Solution clé en main.
Bien d’autres événements concernant la profession sont cités par les réseaux, dans leur analyse des bouleversements intervenus ces dernières années. De la bataille pour avoir le droit de communiquer à la mise en place du DPC (développement professionnel continu), en passant par le décret sur les holdings, les baisses de prix du médicament et la maîtrise des dépenses, la certification qualité, la crise économique de 2008, la montée en puissance des discounters, la coordination interprofessionnelle, la législation changeante et les dérégulations à venir…
Le propre des groupements est d’apporter une solution clé en main aux problèmes rencontrés par leurs adhérents. La fonction première repose toujours sur les achats car bien acheter est une condition de base pour avoir une officine rentable. Chacun a donc amélioré son offre au gré de ce que la législation permet. Chez Aelia par exemple, le choix s’est porté sur la création d’une centrale d’achat propre : « Santralia est née en octobre 2010, après l’interdiction des rétrocessions. » Le nombre de partenaires de Santralia a aujourd’hui doublé et Aelia possède désormais une équipe de conseillers en développement officinal dédiée à l’accompagnement des ventes.
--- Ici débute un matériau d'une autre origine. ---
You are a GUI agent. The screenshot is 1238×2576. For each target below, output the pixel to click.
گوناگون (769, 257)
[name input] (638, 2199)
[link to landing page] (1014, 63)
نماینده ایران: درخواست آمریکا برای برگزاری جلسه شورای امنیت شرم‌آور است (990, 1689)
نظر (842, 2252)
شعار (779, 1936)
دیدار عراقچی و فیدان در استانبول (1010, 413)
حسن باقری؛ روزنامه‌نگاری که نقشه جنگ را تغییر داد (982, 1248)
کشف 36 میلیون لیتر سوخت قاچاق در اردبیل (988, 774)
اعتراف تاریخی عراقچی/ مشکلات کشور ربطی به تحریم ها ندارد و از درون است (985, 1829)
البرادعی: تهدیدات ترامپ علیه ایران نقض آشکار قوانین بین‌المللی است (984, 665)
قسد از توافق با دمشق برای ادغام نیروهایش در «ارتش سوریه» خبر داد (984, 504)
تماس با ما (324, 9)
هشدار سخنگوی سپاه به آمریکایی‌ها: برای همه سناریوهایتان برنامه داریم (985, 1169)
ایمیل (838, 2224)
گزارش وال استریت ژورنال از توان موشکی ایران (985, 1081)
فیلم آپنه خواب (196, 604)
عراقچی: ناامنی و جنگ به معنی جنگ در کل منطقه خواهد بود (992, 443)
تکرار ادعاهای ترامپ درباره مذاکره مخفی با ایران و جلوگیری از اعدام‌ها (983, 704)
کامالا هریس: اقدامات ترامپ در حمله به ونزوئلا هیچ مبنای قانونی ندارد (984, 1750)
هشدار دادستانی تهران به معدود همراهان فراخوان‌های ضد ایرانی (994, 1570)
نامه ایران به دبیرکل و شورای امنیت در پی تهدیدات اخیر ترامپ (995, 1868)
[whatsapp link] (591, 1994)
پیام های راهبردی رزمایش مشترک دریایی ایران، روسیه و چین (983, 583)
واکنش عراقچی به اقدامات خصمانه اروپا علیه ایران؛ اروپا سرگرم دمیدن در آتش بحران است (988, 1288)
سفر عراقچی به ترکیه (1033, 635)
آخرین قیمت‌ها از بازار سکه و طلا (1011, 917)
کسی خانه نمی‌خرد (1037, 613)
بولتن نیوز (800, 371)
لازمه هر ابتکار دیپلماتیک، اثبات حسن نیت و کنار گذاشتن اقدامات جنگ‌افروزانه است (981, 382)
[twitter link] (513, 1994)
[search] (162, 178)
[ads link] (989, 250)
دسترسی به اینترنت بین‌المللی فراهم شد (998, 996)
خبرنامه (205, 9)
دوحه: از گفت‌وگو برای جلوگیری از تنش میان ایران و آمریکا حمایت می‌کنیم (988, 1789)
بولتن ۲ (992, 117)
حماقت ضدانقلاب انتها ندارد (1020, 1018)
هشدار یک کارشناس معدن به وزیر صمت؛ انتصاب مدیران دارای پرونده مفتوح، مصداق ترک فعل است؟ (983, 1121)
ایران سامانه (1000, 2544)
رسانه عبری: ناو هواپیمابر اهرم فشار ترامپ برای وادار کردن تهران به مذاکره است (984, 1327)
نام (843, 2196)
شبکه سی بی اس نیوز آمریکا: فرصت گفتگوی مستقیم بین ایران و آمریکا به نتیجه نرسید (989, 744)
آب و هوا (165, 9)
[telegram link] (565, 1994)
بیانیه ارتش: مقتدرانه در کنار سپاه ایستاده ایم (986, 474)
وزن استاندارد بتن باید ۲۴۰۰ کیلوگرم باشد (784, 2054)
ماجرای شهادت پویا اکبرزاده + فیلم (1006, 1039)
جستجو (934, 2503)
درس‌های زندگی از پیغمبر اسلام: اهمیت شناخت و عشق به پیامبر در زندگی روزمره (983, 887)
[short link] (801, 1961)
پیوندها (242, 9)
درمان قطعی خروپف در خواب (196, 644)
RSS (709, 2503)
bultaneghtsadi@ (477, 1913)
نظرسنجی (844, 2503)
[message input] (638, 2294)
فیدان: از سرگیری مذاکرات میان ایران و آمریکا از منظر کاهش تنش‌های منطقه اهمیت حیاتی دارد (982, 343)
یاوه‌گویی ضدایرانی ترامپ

Une dizaine de services a vu le jour en quatre ans, comme « l’aide au développement de la performance officinale par la qualité ». Chez Alphega aussi, des « consultants point de vente » remplacent désormais les animateurs de point de vente et offrent un accompagnement plus global. Adossé à un grossiste-répartiteur comme Alphega (à Alliance Healthcare), Les Pharmaciens Associés (à Astera) ou Pharmavie (à Phoenix), Pharmactiv peut compter sur l’expertise en logistique de la maison mère pour proposer une offre quasiment sur-mesure à ses adhérents. Ils peuvent en effet bénéficier d’offres préférentielles de l’OCP, comme la plateforme d’achat Virtuose (semi-direct) dès 1999, ou de la plateforme de short-lining Etradi à partir de 2004. Le groupement a aussi lancé sa centrale d’achat en 2010, ce qui lui permet d’affirmer aujourd’hui que « Pharmactiv propose l’offre d’achats la plus complète du marché : nous couvrons 100 % des achats d’une officine avec la logistique. » De plus, depuis deux ans, les adhérents Pharmactiv peuvent effectuer des précommandes sur la centrale d’achat : « Il s’agit d’un engagement en début d’année sur des offres proposées tout au long de l’année, permettant une meilleure organisation, l’optimisation de la trésorerie et des remises garanties tout en achetant en petite quantité. » Altapharm s’appuie quant à lui sur le grossiste-répartiteur D2P, il s’est doté d’une CAP et d’une SRA et renforce encore ses offres achats avec des équipes étoffées « pour permettre aux adhérents de bénéficier des meilleures conditions commerciales du marché », précise Fabrice Guigonnat, responsable du réseau.
Des tâches chronophages.
Giphar, lui, a choisi de se doter du statut de grossiste-répartiteur en 2001, confirmé en 2013 par l’ouverture d’un deuxième entrepôt pour améliorer la cadence de ses livraisons. « La Sogiphar bénéficie de tous les statuts pharmaceutiques : dépositaire, fabricant, grossiste, CAP, courtier en médicaments. Nous allons augmenter la prévalence des achats des coopérateurs sur les plateformes. » C’est aussi la stratégie employée par Évolupharm, qui, dès sa création en 2006, entre dans une logique d’approvisionnement au bénéfice du pharmacien, lui permettant de commander de petites quantités à très bon prix. De là seront créés centrales d’achat de médicaments, MAD et produits à la marque. Toujours dans cette logique, le groupement intègre des partenaires génériqueurs à son offre dès 1998.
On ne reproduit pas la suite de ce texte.